> EXERCISE BRIEF:
Pull out the records word for word, starting from the very first line and stopping after the line that contains "tap(1327, 11)". Include that last line.

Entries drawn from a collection
#####

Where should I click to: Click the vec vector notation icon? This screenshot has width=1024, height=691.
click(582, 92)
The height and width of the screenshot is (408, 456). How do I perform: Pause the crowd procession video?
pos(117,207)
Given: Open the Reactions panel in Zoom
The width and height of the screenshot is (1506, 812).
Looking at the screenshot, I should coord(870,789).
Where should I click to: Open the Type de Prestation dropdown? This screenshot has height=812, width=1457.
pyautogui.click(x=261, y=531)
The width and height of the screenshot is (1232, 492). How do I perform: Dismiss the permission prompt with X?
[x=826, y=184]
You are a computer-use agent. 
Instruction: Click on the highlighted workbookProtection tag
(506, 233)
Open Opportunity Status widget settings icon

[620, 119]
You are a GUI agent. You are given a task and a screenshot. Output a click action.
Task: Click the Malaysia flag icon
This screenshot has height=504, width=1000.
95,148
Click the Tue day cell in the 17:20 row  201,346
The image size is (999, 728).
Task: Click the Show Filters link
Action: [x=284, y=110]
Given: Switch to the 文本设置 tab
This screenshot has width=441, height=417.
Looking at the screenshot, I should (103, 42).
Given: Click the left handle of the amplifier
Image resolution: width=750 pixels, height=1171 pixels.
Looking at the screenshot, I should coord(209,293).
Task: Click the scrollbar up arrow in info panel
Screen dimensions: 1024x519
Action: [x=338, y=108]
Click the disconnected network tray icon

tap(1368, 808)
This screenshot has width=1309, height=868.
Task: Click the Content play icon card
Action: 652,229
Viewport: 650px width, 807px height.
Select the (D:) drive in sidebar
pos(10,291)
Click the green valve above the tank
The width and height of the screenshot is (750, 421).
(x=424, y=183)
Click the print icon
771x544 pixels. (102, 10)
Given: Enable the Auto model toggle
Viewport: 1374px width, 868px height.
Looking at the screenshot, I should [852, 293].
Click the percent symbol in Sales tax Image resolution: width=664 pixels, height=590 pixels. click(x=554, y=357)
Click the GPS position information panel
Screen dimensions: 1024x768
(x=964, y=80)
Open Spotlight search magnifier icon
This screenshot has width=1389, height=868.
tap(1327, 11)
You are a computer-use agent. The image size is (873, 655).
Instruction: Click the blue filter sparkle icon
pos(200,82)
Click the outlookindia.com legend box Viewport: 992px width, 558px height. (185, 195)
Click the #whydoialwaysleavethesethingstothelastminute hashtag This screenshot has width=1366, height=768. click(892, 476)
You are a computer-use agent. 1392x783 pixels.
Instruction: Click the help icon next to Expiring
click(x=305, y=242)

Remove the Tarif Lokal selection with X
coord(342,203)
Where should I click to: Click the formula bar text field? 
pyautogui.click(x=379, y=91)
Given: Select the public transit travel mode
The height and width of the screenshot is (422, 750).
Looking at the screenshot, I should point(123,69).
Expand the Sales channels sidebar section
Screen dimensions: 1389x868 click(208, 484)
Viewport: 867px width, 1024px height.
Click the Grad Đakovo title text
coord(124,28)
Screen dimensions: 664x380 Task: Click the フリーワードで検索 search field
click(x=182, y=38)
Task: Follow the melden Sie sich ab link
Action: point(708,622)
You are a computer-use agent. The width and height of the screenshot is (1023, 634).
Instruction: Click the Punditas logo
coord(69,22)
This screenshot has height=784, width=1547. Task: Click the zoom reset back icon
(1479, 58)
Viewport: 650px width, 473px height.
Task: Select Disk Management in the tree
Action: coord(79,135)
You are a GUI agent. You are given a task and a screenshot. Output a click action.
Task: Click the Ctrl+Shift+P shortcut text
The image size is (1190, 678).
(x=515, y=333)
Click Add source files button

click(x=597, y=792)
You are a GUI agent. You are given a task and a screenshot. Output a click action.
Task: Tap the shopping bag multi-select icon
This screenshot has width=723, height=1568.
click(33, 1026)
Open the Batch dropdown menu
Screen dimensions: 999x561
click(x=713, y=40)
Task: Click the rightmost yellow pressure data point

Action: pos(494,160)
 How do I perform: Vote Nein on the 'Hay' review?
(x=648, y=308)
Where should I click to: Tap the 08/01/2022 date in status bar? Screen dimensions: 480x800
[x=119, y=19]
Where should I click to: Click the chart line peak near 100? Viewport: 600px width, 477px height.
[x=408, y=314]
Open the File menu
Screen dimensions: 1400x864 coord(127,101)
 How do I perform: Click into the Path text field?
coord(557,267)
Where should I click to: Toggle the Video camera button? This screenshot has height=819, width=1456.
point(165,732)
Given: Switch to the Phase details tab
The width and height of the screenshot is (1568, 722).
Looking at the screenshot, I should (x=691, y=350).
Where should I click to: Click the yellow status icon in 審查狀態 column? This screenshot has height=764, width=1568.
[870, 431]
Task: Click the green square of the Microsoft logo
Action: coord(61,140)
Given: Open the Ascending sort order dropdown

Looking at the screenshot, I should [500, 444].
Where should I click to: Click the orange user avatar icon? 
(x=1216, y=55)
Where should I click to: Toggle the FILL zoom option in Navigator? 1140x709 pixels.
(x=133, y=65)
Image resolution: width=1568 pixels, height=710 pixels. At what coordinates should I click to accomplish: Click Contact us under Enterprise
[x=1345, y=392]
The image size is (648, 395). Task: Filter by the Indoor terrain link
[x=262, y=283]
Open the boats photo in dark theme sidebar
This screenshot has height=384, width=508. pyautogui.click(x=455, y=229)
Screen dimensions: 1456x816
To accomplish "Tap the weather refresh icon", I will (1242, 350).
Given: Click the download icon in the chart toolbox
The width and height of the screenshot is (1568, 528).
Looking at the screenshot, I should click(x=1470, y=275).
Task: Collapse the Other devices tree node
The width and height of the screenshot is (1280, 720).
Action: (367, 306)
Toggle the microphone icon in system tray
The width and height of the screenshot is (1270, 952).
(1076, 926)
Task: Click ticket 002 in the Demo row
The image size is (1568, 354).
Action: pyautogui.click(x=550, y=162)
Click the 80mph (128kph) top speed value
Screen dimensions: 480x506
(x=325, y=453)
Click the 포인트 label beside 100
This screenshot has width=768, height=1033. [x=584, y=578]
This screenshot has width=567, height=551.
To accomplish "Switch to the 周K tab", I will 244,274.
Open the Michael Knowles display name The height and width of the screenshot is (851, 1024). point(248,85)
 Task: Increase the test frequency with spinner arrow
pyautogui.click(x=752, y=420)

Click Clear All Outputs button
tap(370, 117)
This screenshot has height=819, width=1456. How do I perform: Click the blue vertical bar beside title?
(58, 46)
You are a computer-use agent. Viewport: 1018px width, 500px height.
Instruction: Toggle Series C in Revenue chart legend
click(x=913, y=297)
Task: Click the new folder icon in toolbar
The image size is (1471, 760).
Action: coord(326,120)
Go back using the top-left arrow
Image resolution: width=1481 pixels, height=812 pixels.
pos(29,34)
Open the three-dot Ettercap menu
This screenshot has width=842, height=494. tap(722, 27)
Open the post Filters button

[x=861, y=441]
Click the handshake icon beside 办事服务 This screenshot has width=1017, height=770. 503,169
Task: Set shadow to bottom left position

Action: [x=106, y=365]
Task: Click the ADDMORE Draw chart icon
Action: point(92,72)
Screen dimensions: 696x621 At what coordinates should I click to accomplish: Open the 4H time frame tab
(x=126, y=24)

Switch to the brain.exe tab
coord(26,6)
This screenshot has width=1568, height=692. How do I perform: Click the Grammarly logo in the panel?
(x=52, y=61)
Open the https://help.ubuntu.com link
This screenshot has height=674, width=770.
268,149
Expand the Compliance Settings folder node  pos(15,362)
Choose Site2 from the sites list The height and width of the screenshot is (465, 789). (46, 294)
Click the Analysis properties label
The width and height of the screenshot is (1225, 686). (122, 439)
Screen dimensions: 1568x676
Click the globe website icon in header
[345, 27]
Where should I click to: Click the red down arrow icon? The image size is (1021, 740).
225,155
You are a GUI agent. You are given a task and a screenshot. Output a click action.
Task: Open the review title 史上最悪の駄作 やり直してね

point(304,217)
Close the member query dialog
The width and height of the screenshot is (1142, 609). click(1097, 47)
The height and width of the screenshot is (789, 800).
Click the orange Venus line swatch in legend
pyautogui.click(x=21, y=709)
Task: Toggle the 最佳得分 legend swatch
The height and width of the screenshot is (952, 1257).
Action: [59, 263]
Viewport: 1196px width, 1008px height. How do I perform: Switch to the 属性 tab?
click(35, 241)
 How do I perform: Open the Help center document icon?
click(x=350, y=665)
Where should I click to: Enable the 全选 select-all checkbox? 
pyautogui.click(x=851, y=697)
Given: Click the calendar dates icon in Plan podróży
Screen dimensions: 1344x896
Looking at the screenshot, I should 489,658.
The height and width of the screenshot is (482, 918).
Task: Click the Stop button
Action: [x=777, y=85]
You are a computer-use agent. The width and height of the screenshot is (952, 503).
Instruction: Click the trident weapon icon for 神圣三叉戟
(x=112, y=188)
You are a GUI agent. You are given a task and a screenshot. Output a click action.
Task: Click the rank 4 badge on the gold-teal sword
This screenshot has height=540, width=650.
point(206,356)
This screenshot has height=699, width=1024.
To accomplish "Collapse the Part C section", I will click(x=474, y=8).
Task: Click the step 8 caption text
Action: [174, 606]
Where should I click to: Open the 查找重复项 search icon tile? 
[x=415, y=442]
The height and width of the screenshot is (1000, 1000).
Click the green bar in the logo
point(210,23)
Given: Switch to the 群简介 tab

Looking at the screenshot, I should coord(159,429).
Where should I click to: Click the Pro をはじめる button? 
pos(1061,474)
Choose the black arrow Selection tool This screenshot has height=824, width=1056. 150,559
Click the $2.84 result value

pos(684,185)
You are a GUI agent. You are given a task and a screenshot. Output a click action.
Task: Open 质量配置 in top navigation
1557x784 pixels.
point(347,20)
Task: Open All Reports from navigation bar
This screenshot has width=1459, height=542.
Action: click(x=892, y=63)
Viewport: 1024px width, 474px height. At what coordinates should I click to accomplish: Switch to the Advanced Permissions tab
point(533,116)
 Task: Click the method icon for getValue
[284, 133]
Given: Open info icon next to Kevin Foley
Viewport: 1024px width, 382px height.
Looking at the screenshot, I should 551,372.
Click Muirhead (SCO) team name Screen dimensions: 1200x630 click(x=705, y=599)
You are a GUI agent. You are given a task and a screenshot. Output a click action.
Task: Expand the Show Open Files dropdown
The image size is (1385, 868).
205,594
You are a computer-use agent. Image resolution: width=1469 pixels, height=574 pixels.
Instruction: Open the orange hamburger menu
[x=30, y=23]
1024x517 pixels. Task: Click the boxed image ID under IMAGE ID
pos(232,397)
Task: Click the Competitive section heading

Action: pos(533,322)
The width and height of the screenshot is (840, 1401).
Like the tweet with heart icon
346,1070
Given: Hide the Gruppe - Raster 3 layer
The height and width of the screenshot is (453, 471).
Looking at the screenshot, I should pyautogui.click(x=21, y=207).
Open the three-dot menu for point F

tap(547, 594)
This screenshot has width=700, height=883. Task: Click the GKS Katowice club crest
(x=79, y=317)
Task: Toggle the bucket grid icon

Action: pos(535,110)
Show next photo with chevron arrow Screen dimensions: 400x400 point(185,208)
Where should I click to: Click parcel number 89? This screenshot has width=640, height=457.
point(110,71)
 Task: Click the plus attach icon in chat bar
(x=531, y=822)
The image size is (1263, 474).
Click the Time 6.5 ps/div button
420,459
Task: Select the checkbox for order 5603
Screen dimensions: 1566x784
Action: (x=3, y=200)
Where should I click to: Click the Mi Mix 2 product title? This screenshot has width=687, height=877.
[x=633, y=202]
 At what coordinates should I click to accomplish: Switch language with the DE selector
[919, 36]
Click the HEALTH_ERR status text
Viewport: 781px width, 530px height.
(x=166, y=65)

#####

> RIGHT ANSWER:
Where should I click to: Click the vec vector notation icon? This screenshot has width=1024, height=691.
click(582, 92)
The height and width of the screenshot is (408, 456). How do I perform: Pause the crowd procession video?
pos(117,207)
Given: Open the Reactions panel in Zoom
The width and height of the screenshot is (1506, 812).
Looking at the screenshot, I should coord(870,789).
Where should I click to: Open the Type de Prestation dropdown? This screenshot has height=812, width=1457.
pyautogui.click(x=261, y=531)
The width and height of the screenshot is (1232, 492). How do I perform: Dismiss the permission prompt with X?
[x=826, y=184]
You are a computer-use agent. 
Instruction: Click on the highlighted workbookProtection tag
(506, 233)
Open Opportunity Status widget settings icon

[620, 119]
You are a GUI agent. You are given a task and a screenshot. Output a click action.
Task: Click the Malaysia flag icon
This screenshot has height=504, width=1000.
95,148
Click the Tue day cell in the 17:20 row  201,346
The image size is (999, 728).
Task: Click the Show Filters link
Action: [x=284, y=110]
Given: Switch to the 文本设置 tab
This screenshot has width=441, height=417.
Looking at the screenshot, I should (103, 42).
Given: Click the left handle of the amplifier
Image resolution: width=750 pixels, height=1171 pixels.
Looking at the screenshot, I should coord(209,293).
Task: Click the scrollbar up arrow in info panel
Screen dimensions: 1024x519
Action: [x=338, y=108]
Click the disconnected network tray icon

tap(1368, 808)
This screenshot has width=1309, height=868.
Task: Click the Content play icon card
Action: 652,229
Viewport: 650px width, 807px height.
Select the (D:) drive in sidebar
pos(10,291)
Click the green valve above the tank
The width and height of the screenshot is (750, 421).
(x=424, y=183)
Click the print icon
771x544 pixels. (102, 10)
Given: Enable the Auto model toggle
Viewport: 1374px width, 868px height.
Looking at the screenshot, I should [852, 293].
Click the percent symbol in Sales tax Image resolution: width=664 pixels, height=590 pixels. click(x=554, y=357)
Click the GPS position information panel
Screen dimensions: 1024x768
(x=964, y=80)
Open Spotlight search magnifier icon
This screenshot has width=1389, height=868.
tap(1327, 11)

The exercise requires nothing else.